Just multiply everything in the first bracket (x^2-4) by x, and then by -2. So (x²-4)(x-2) = (x^3-4x)+(-2x^2+8) = x^3 - 2x^2 - 4x + 8
Yeah, I know that much. But how does it help me get to the solution?
That would expand to: x^2 + 0x - 4 X^2 + 2x - 2x - 4 [x(x + 2) -2 (x+2)] Which means that: (x-2)(x+2)(x-2) < 0 So: x < 2 or x < -2
then you factor it using pasqel's triangle and once that's been done you find the zeros of the equation [editline]12:21PM[/editline] lucaio's got it
hahaha, I'm so stupid. Lucaio's post is right. I'm a prime example of how to fail your a-level exams.

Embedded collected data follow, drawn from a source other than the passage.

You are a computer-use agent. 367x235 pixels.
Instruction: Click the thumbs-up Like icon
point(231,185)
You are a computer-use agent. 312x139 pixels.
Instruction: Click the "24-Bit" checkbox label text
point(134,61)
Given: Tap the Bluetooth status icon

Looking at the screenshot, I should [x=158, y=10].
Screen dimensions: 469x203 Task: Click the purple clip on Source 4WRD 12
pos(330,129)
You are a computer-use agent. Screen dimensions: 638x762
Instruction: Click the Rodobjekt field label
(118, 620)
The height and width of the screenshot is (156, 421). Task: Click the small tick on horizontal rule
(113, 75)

That was "fun"! Haven't done maths in a while!
But wait, the zone -2<x<2 is positive, so how is it possible that the two answers are x<2 and x<-2? THAT'S where I got stuck, I actually already did what you all posted except for pasqel's triangle which I have never heard about.
wow i havent done this stuff in a long while :/ alright, you need to plug the values back into the equation
Poop you got me there. :/ That would just mean the answer would be x<2 then, as x<2 includes x<-2 Actually, ignore that. My mathematical skills seem to have gone now that I have done my exams.
:psyduck:
do your OWN FUCKIN homework
I seem to have confused the fast threads section of Facepunch as well as myself. InsaneInThe, are you dumb? I'm not asking for the answer, I'm asking to learn how to do it so I CAN do my own homework.

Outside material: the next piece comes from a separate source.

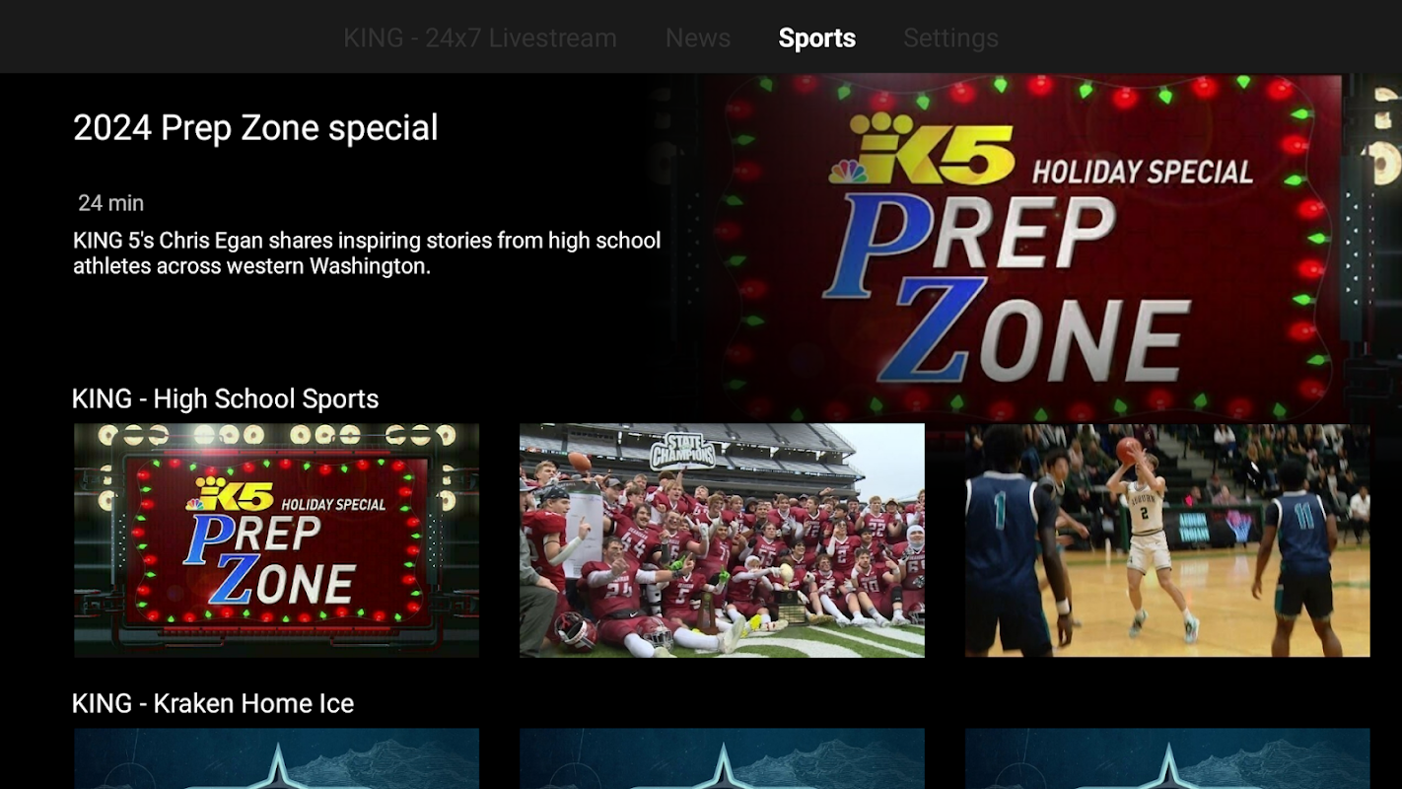Click the K5 logo in hero banner
The width and height of the screenshot is (1402, 789).
pyautogui.click(x=921, y=150)
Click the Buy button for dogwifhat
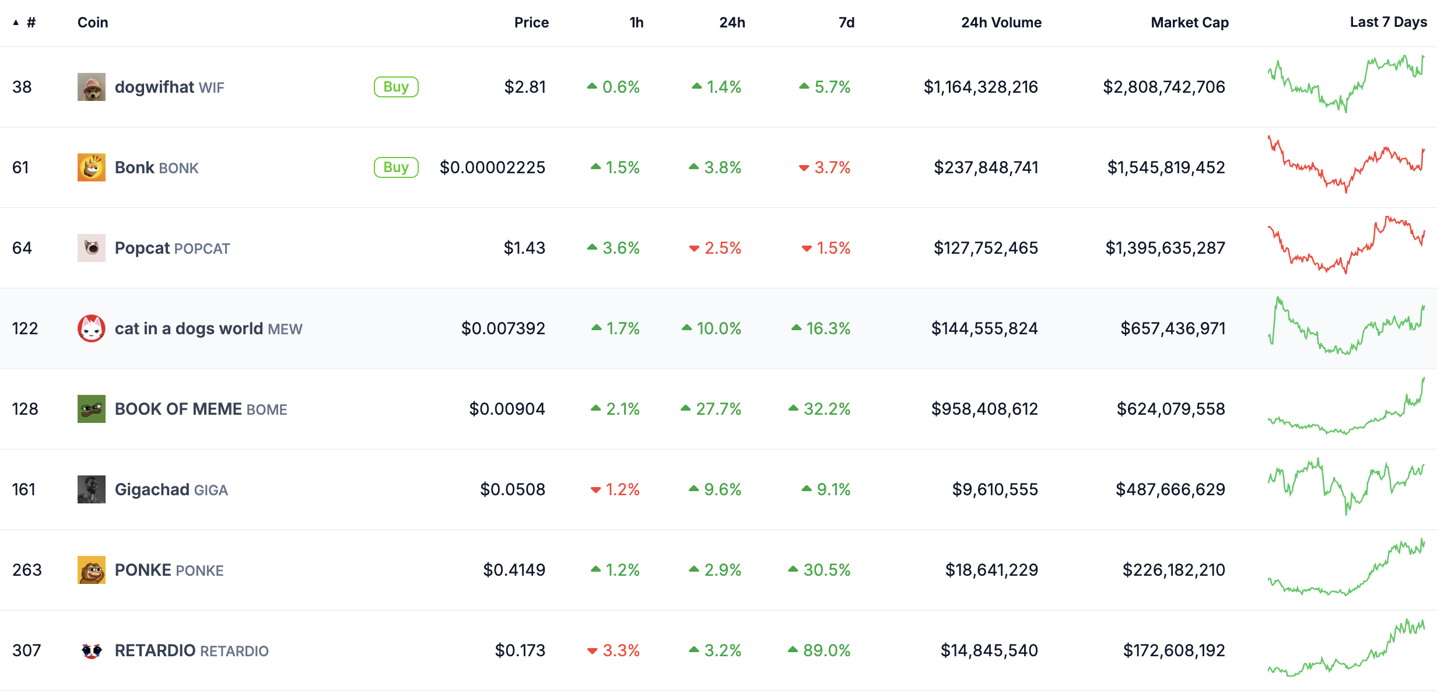Viewport: 1451px width, 693px height. (x=396, y=86)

pay attention in class then
[QUOTE=InsaneInThe;16352214]pay attention in class then[/QUOTE] I said that my stupid school didn't teach us th... Did you even read the OP?!
no
I'll just be leaving now.....
I guess the suggestion should include two stages: The first is to solve that inequation and get the two results, x<2 and x<-2, and the second is to find the 0 points to conclude if one of these answers are impossible. For example, in this function one of the 0 points is (-2,0), and since x<2 includes (-2,0), it is not lesser than 0, therefore the real answer is x<-2.
[QUOTE=Lucaio;16351826]That would expand to: x^2 + 0x - 4 X^2 + 2x - 2x - 4 [x(x + 2) -2 (x+2)] Which means that: (x-2)(x+2)(x-2) < 0 So: x < 2 or x < -2[/QUOTE] You almost got it. Now notice that this simplifies to (x+2)(x-2)² < 0. Since a real number squared is always positive (or zero, but that doesn't satisfy the inequality), you can divide both sides by (x-2)² and get (x+2) < 0, so the answer is x < -2. Note that this method wouldn't work if the terms didn't factor so nicely, a more general way would be to look at the terms (x²-4) and (x-2) separately and find regions where one was positive and the other negative so that their product was < 0.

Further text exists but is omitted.